Rewrite the lines below as a numbered list, leaving out any blank lines.

Records from a pointing dataset:
================
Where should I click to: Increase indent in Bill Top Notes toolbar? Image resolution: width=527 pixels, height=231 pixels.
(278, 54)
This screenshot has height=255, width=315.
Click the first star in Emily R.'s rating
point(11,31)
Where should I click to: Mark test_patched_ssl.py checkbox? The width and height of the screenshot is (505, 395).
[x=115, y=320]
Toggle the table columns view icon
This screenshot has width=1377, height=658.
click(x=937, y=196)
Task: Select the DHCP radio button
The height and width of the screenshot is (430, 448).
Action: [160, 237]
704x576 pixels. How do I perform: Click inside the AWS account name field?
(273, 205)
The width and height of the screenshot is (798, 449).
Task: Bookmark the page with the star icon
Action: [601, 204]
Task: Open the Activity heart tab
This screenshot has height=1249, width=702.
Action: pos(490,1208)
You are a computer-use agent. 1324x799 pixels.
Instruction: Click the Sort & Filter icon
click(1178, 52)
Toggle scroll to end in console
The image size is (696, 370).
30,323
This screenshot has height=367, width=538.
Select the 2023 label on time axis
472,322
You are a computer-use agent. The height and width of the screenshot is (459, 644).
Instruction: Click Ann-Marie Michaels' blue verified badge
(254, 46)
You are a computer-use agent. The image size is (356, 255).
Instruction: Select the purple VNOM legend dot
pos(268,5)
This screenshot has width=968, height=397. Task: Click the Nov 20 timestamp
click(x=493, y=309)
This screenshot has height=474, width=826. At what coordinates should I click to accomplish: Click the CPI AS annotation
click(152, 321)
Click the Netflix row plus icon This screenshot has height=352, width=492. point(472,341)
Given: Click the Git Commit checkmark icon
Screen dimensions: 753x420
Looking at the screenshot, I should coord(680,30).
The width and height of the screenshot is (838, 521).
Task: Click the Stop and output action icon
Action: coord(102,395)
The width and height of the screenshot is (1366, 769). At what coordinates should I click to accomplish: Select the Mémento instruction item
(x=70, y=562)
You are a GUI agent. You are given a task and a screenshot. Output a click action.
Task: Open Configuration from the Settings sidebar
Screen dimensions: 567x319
================
◆ **Result**:
1. Where should I click to: Increase indent in Bill Top Notes toolbar? Image resolution: width=527 pixels, height=231 pixels.
2. (278, 54)
3. This screenshot has height=255, width=315.
4. Click the first star in Emily R.'s rating
5. point(11,31)
6. Where should I click to: Mark test_patched_ssl.py checkbox? The width and height of the screenshot is (505, 395).
7. [x=115, y=320]
8. Toggle the table columns view icon
9. This screenshot has width=1377, height=658.
10. click(x=937, y=196)
11. Task: Select the DHCP radio button
12. The height and width of the screenshot is (430, 448).
13. Action: [160, 237]
14. 704x576 pixels. How do I perform: Click inside the AWS account name field?
15. (273, 205)
16. The width and height of the screenshot is (798, 449).
17. Task: Bookmark the page with the star icon
18. Action: [601, 204]
19. Task: Open the Activity heart tab
20. This screenshot has height=1249, width=702.
21. Action: pos(490,1208)
22. You are a computer-use agent. 1324x799 pixels.
23. Instruction: Click the Sort & Filter icon
24. click(1178, 52)
25. Toggle scroll to end in console
26. The image size is (696, 370).
27. 30,323
28. This screenshot has height=367, width=538.
29. Select the 2023 label on time axis
30. 472,322
31. You are a computer-use agent. The height and width of the screenshot is (459, 644).
32. Instruction: Click Ann-Marie Michaels' blue verified badge
33. (254, 46)
34. You are a computer-use agent. The image size is (356, 255).
35. Instruction: Select the purple VNOM legend dot
36. pos(268,5)
37. This screenshot has width=968, height=397. Task: Click the Nov 20 timestamp
38. click(x=493, y=309)
39. This screenshot has height=474, width=826. At what coordinates should I click to accomplish: Click the CPI AS annotation
40. click(152, 321)
41. Click the Netflix row plus icon This screenshot has height=352, width=492. point(472,341)
42. Given: Click the Git Commit checkmark icon
43. Screen dimensions: 753x420
44. Looking at the screenshot, I should coord(680,30).
45. The width and height of the screenshot is (838, 521).
46. Task: Click the Stop and output action icon
47. Action: coord(102,395)
48. The width and height of the screenshot is (1366, 769). At what coordinates should I click to accomplish: Select the Mémento instruction item
49. (x=70, y=562)
50. You are a GUI agent. You are given a task and a screenshot. Output a click action.
51. Task: Open Configuration from the Settings sidebar
52. Screen dimensions: 567x319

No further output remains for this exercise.